Pepe Caifás (pastor asistente): Hermanos, los hemos reunido aquí por un tema muy importante. Quizá algunos saben que hace unos días, el Reverendo Anás (pastor titular de la iglesia), recibió una invitación para predicar en una iglesia de la denominación por su aniversario, y mientras se encontraba allí le robaron su carro. Hemos orado para que Dios castigue a los malhechores que han hecho esa monstruosidad contra un siervo amadísimo por Dios. Sin saberlo, esos individuos han acumulado sobre sus hombros un castigo feroz por parte del Dios de los cielos y de la tierra. Lamentablemente el mal está hecho y, por eso, el tesorero Jorge Iscariote tiene una propuesta que hacerles.


Sube el tesorero. La gente, muda, nerviosa, no dice ni una palabra.

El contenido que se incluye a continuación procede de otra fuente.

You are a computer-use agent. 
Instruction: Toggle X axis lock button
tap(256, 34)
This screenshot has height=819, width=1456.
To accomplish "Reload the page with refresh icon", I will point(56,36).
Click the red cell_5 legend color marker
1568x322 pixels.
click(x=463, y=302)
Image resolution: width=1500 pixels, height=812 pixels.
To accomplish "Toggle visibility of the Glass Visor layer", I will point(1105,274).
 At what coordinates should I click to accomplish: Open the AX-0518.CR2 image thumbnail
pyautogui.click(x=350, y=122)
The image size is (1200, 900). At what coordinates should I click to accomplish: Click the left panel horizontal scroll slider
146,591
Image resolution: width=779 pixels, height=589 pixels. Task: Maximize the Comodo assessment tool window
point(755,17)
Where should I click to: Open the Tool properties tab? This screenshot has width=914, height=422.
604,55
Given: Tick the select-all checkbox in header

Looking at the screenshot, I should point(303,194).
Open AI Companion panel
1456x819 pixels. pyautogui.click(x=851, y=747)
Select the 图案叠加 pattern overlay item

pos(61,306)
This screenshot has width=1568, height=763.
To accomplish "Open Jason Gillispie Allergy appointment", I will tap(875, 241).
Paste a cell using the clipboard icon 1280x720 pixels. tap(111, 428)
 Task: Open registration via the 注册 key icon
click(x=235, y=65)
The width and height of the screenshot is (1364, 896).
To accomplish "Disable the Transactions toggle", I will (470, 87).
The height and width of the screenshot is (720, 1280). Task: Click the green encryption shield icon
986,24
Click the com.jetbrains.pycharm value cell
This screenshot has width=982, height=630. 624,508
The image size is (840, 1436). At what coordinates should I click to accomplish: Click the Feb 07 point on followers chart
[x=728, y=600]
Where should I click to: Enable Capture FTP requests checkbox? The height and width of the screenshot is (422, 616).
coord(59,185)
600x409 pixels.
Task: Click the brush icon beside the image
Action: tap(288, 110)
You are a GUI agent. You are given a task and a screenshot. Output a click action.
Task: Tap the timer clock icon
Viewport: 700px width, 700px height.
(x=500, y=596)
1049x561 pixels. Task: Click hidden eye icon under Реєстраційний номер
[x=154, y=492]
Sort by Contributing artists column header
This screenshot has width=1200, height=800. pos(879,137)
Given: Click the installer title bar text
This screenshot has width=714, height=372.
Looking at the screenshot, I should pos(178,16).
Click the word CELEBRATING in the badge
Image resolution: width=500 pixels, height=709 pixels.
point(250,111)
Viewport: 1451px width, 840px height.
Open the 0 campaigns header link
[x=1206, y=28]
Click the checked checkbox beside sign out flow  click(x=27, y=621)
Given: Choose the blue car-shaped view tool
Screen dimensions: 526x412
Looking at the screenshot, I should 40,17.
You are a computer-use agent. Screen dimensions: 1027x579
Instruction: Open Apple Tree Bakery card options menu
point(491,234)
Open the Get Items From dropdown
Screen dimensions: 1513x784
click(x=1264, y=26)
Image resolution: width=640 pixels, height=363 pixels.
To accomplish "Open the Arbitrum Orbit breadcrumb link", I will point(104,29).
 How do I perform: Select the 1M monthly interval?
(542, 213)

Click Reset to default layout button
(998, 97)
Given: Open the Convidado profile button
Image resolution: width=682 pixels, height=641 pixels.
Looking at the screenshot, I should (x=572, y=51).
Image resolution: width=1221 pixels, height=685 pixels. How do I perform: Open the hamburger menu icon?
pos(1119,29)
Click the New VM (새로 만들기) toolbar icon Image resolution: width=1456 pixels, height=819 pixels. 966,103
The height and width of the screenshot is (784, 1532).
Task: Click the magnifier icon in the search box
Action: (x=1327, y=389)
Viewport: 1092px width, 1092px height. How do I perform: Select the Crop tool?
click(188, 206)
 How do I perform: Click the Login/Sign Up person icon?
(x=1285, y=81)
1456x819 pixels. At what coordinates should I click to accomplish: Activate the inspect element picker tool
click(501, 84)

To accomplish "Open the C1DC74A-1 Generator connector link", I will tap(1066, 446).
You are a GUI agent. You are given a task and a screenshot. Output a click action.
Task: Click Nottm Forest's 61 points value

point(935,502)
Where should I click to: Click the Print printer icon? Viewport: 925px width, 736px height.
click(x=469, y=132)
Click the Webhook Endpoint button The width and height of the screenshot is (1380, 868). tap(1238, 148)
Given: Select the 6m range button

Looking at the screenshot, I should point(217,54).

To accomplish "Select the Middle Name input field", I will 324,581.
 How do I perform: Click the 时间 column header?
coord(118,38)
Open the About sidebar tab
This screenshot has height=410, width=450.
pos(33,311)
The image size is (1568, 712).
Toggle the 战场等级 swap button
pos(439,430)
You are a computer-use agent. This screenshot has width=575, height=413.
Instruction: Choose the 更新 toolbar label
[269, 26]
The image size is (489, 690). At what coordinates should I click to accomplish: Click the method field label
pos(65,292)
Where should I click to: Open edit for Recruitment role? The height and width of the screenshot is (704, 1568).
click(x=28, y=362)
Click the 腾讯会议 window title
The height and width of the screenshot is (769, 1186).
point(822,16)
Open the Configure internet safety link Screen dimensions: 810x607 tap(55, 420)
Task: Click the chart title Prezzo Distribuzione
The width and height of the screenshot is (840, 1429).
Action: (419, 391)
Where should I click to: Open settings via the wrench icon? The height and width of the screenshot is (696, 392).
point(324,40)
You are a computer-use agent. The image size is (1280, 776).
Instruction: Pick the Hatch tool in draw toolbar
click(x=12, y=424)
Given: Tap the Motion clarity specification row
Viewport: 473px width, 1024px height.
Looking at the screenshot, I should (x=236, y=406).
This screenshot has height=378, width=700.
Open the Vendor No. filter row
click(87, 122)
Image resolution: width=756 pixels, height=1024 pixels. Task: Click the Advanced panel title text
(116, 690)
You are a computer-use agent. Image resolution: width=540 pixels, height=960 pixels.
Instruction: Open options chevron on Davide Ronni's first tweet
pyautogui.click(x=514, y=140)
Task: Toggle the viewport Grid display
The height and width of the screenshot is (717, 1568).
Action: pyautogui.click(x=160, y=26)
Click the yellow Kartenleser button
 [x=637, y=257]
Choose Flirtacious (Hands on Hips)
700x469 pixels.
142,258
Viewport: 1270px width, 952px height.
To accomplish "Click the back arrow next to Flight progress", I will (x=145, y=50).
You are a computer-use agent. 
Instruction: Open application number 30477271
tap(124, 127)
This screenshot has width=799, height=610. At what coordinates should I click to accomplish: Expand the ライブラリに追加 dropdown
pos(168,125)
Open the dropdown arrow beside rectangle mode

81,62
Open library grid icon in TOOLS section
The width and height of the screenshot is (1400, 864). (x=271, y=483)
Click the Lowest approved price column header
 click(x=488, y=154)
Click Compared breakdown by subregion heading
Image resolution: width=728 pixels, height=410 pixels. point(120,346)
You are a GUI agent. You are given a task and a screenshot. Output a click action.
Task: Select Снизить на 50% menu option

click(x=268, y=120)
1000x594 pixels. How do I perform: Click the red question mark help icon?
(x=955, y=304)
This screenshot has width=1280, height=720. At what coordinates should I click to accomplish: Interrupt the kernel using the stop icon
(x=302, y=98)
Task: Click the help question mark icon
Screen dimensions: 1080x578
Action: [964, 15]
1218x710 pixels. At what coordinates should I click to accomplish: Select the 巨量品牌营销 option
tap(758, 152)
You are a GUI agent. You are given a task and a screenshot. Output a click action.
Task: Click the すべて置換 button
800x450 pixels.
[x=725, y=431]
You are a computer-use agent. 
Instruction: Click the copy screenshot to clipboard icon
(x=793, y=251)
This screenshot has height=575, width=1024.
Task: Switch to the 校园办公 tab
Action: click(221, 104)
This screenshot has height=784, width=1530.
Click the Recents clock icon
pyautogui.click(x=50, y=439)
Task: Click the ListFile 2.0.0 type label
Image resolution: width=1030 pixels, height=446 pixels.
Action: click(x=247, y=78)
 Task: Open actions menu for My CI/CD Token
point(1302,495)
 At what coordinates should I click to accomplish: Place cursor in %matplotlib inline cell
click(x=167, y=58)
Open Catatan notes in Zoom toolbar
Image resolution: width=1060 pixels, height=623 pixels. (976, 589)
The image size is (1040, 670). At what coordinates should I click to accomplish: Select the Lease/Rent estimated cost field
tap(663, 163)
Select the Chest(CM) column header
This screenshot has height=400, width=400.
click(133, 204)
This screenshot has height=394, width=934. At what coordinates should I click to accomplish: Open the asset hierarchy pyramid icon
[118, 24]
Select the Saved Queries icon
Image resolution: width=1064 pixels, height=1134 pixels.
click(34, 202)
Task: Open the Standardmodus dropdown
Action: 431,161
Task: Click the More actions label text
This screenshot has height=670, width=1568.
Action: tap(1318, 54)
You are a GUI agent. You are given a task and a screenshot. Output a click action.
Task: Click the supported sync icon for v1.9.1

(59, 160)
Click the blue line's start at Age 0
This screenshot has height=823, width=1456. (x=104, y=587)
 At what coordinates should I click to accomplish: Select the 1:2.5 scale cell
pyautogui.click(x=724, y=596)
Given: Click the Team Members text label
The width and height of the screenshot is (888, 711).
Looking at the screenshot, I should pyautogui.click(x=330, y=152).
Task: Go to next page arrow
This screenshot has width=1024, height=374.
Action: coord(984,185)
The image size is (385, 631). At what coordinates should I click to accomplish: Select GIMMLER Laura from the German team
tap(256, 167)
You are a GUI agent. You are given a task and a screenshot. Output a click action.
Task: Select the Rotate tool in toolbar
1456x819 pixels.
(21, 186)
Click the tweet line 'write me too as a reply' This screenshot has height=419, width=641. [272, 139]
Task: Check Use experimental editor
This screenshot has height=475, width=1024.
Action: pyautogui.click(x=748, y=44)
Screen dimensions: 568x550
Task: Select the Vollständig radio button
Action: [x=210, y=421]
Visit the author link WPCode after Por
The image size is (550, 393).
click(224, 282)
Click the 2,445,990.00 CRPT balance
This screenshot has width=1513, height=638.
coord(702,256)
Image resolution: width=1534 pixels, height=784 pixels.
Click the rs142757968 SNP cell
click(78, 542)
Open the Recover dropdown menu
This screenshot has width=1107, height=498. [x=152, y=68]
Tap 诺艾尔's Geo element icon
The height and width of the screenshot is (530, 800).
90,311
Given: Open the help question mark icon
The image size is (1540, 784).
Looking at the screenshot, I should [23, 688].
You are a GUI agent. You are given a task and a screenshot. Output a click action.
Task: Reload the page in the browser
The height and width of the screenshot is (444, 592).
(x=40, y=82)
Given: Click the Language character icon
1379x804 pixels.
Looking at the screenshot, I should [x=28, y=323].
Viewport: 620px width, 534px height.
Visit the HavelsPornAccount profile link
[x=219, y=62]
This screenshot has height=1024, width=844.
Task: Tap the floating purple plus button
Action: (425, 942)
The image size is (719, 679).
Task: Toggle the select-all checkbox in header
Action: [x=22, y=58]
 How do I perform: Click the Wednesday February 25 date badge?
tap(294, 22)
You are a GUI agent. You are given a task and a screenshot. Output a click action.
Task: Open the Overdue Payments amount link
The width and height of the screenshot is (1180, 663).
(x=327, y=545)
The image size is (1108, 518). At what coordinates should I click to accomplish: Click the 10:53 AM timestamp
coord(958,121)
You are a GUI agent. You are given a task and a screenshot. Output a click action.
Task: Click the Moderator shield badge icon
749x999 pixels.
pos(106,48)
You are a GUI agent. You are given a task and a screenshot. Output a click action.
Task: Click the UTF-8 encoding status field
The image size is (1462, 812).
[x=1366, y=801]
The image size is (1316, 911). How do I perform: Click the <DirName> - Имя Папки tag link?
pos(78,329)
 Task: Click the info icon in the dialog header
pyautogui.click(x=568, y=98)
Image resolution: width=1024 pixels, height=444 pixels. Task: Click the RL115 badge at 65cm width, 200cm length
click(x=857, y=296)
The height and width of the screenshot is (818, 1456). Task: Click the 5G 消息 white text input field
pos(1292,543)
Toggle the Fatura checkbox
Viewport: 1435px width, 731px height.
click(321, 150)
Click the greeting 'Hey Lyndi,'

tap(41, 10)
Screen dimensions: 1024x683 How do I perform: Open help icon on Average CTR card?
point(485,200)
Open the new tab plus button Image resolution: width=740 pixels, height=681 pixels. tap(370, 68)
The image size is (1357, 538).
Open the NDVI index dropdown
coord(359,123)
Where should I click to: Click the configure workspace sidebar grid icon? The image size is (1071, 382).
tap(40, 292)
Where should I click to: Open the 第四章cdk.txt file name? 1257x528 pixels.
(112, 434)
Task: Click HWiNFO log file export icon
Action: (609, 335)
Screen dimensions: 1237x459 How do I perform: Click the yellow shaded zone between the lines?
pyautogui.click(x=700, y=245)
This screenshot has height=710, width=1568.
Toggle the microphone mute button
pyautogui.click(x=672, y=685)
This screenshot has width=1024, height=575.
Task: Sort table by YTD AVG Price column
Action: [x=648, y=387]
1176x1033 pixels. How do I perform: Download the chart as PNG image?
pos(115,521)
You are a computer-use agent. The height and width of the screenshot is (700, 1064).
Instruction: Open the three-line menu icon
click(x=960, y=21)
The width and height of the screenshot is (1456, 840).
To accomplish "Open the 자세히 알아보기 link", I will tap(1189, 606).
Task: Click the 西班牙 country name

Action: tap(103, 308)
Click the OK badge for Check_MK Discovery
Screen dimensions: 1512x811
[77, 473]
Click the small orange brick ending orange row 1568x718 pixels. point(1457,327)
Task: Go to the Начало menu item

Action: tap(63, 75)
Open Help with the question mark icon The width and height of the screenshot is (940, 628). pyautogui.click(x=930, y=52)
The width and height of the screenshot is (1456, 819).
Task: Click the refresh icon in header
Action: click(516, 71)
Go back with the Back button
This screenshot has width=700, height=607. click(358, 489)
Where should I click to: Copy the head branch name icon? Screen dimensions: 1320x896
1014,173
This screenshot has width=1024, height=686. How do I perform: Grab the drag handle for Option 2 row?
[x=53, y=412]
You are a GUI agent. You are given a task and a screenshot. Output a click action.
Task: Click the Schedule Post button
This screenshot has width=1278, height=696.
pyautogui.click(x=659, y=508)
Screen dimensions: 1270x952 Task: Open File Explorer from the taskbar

Jorge Iscariote: Hermanos, como ya escucharon, el reverendo Anás no tiene carro por el robo sufrido mientras predicaba la palabra de Dios. Por ello, surge la necesidad imperiosa de que un siervo de Dios como él tenga la reposición del vehículo. No es digno de él que se tenga que movilizar en taxis o en el transporte público. Creemos también que a pesar de los pocos ingresos de la iglesia por el poco compromiso que hay (los magros diezmos) debemos responder a esta oposición del demonio con la mayor dedicación, expresando la fe de la mejor manera.
Juan Rebelde (susurrando a su amigo de al lado): Esto no me gusta nada…
Jorge Iscariote: Por lo tanto, creemos que la expresión de la fe es reemplazar el carro del pastor robado, un auto coreano del año 1995, por una SUV del año, preferentemente de fabricación europea. Así le responderemos al diablo, dejándolo en ridículo y proclamando la victoria del Señor mediante la manifestación tangible de la dignidad de sus hijos.
Juan Rebelde (susurrando otra vez a su amigo de al lado): Se viene la estocada, acuérdate de mí…
Jorge Iscariote: Para que esta expresión de victoria se concrete, necesitamos de la ayuda de todos ustedes. Se requiere una cuota extraordinaria, independiente del diezmo, de doscientos dólares por familia con hijos, cien dólares por persona sola con salario independiente, veinte dólares por persona que recibe una pensión de jubilación y lo mismo por jóvenes mayores de 18 años. ¡Hermanos! ¡Este ataque espiritual contra el reverendo Anás debe ser respondido! ¡Ataquemos con las armas de la fe! ¡Entre todos, compremos algo digno de la investidura del reverendo y Satanás no se atreverá a tocarlo nunca mas! Hermanos, llamaré al pastor Caifás para orar y luego recibiremos preguntas y sugerencias.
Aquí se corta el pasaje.